Stuck in the Middle with You!

And nobody is going to lose an ear :)


In terms of my gaming era - I consider myself a mid-skooler, but what does that mean. My friends and I found this game the year that 2nd ed ADD came out. We started out with a hodge-podge of 1st edition and 2nd edition texts and for the first year my DM wouldn’t let me read the players handbook. I couldn’t convince my parents to purchase the book for me. We played THAC0 completely wrong but we had lots of fun. I finally convinced the guy to let me borrow the book for a night. I read it twice and memorized most of it in a single day. The spells!!!! My first character had been a ranger, my second was a cleric. I was hooked on clerics - you got to fight but you also got spells! Eventually we figured the THAC0 thing out....


In a couple of years my GM had purchased all of the Greyhawk materials, and he was running Greyhawk. My other friend had purchased some forgotten realms books and was running those. I wanted to run my own game... so I purchased Dragonlance. I remember I couldn’t figure out how to run a game in which all my friends wouldn’t know as much as I did about the world. I really wasn't happy having to run Dragonlance, since the game seemed to be set up to replay out adventures that were first presented in books - how silly is that? Everybody I was gaming with had read dragonlance so they would know everything about the adventures I was trying to run. The plot-line of the books left little of the continent free for expansion....


However - at the bottom of the Krynn map there was a huge Glacier. I invented a small city that sat in the middle of the glacier and I ran the campaign as a winter world. Somehow there were a bunch of boats that had been stranded in on the glacier (I don’t know I was young) and the city was built out of these huge ships that had been turned into buildings by miners. There were mines that went down under the glacier and found rich minerals/gold/iron/etc... So all the people in this city were miners and adventurers looking to find treasures under the ice. This part of the world could be untouched by the "CORE" rules that were being set out for dragonlance, the only way my players new that they were on Krynn is because the moons affected their magic...
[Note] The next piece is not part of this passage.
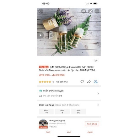Tap the share arrow beside the heart
138x138 pixels.
click(89, 82)
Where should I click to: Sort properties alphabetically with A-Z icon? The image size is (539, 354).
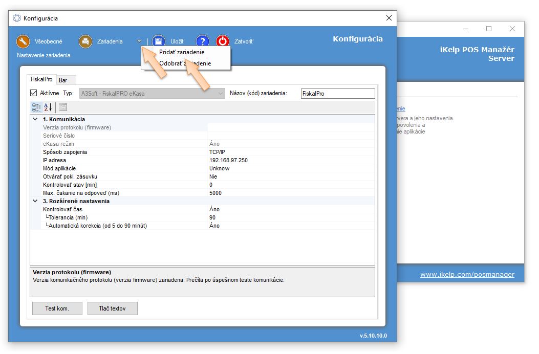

We had a lot of fun in that game. Eventually the DM that was running forgotten realms didn’t want to play anymore so I bought all of his gaming materials from him in 1994. I ran FR from 1994 until 2001 using second edition rules. In 1995, I remember some of my friends and I played my campaign almost everyday!!! For most of that time I kept throwing all the characters into the Undermountain Megadungeon and City based adventures in Waterdeep. I had a Huge zippered binder that I had unloaded the Waterdeep boxed set and the Undermountain boxed set into - along with Volo’s Guide to the North & to the sword coast. I added ~10 extra levels to Undermountain and at least 30-40 sub-levels accessed by gates, sliding doors, pit traps, etc... I made a huge number of tables for random effects using d100’s for traps, magical effects, gate quirks, wandering monsters, treasures, etc... Everything that I needed to play a huge campaign was in that zippered binder! In 2001 a house fire took out all of my DnD resources along with all my stuff. After that we used Fudge, Gurps, and Risus only for all of our gaming. We started playing less and less, and eventually my gaming group disintegrated due to job placement, dis-interest, etc...
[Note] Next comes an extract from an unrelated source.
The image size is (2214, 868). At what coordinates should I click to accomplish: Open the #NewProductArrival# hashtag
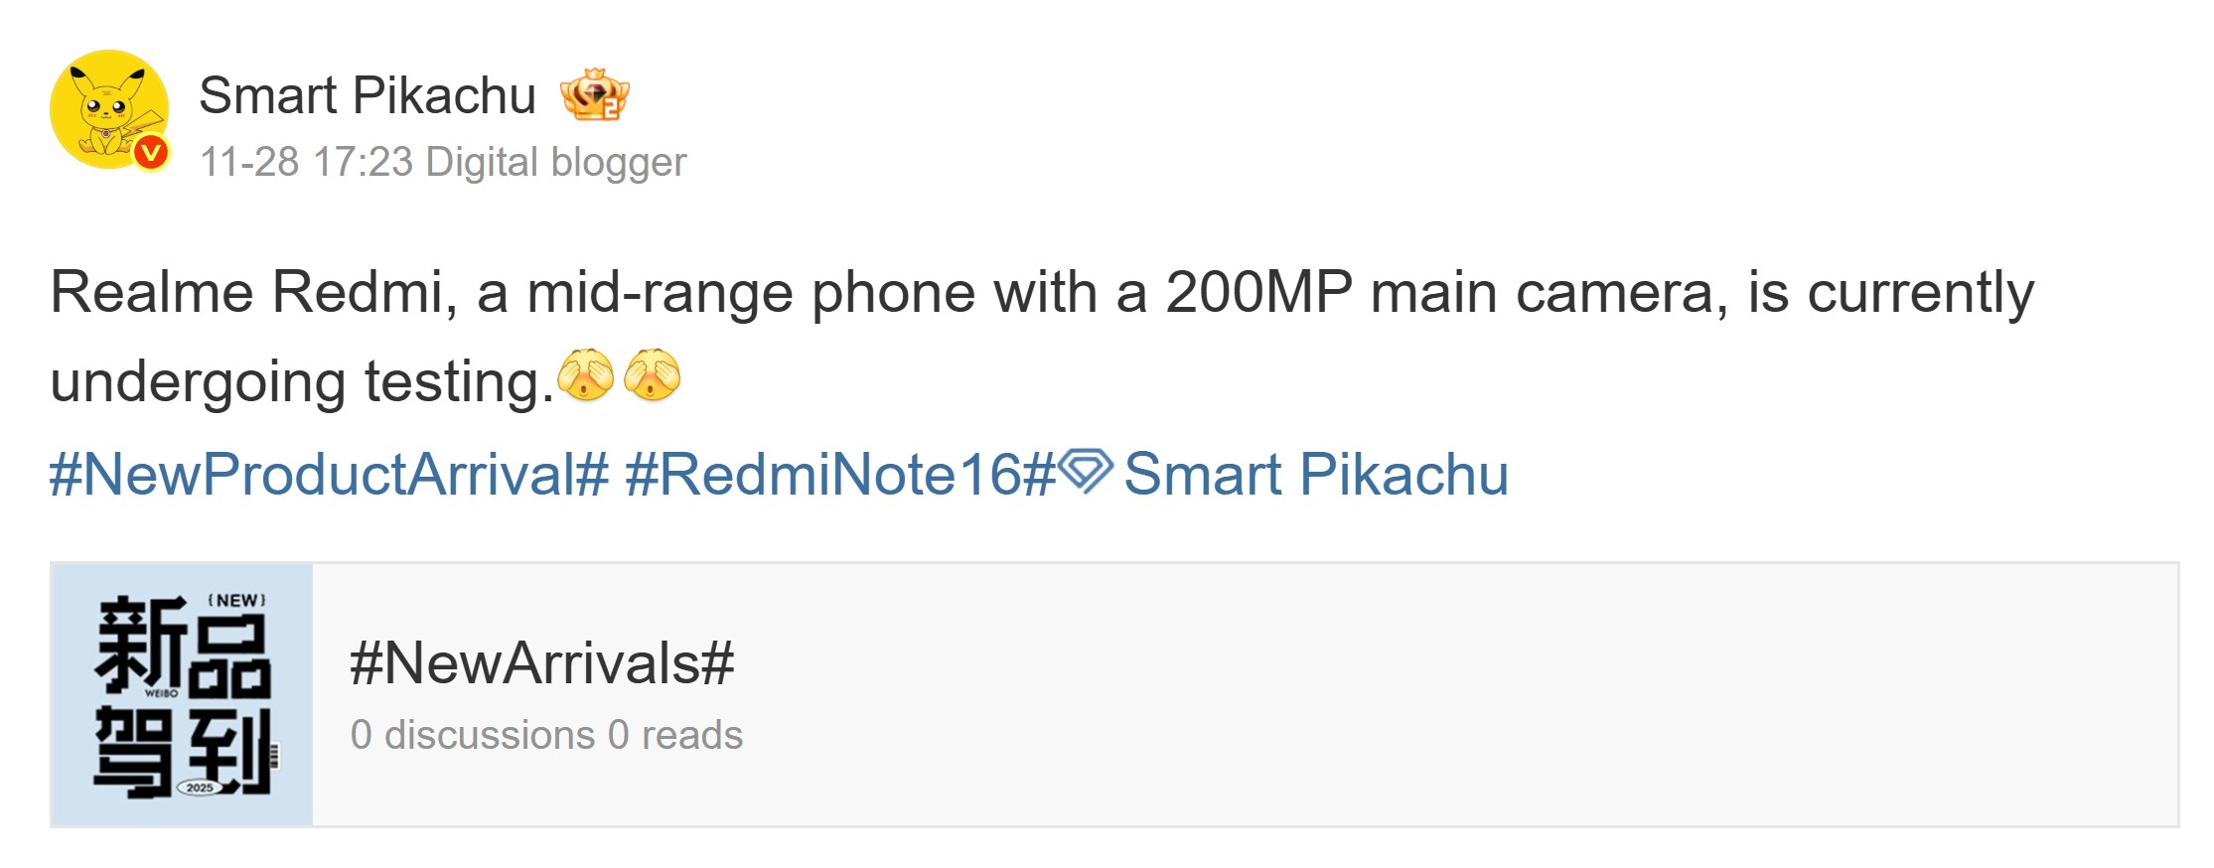[x=329, y=474]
So all my DnD experiences in the hey day of my gaming were with 2nd edition! 2nd edition is totally the red-headed step child of DnD and plants me firmly into the mid-skooler pile. I didn’t empathize with any of the new 3.0, 3.5, and 4.0 editions - instead, when looking for a new edition of DnD to play I wanted something even lighter than 2nd ed. I looked back to the roots of this hobby and found a new wellspring of ideas and games to play that remind me of my first experiences with this hobby. You only have a small subset of core rules and then you add and subtract what you want to make it your own. The new rules sets just keep piling on the extra features until you can barely recognize that what you are playing is DnD. I’m making a connection in my mind as I type between my interests in music and my interests in gaming.


When I was in high school, the music that was coming out was grunge rock (Nirvana, Pearl Jam, Soundgarden, Rage, Smashing Pumpkins, NIN, etc...) and I loved the hell out of it. It was new, musically interesting, simplistic, raw, powerful, etc... Over time though, grunge faded away, and through the first decade of the 2000’s I found very little music interesting. Everything that was on the radio reminded me of Nashville music - it might be catchy, but it wasn’t interesting. There was no life, no raw energy - instead it was cookie cutter rock. The bands were just a collection of people with tatoo’s screaming on a stage, with no message. In order to find music that was interesting I had to go backward and find the inspirations of grunge rock to find music that I liked - this introduced me to Bob Dylan, CSNY, Jimi, King Crimson, The Who, Led Zep, The Beatles, etc... I had always been aware of this music but it took the loss of my identification with new music to force me to dig into the past to find what I was searching for.


So that is what being a mid-skooler today is all about - when the middle began to evaporate, you have to make a choice - turn forward into the new way, or look backward into the history of the hobby. Sometimes that can be a truly new experience in itself.

2 comments:

  1. I like the new gaming generation that you have created, mid-school. But, based on your description, I think your in the old school group. Happy New Year and keep on gaming no mater what the school.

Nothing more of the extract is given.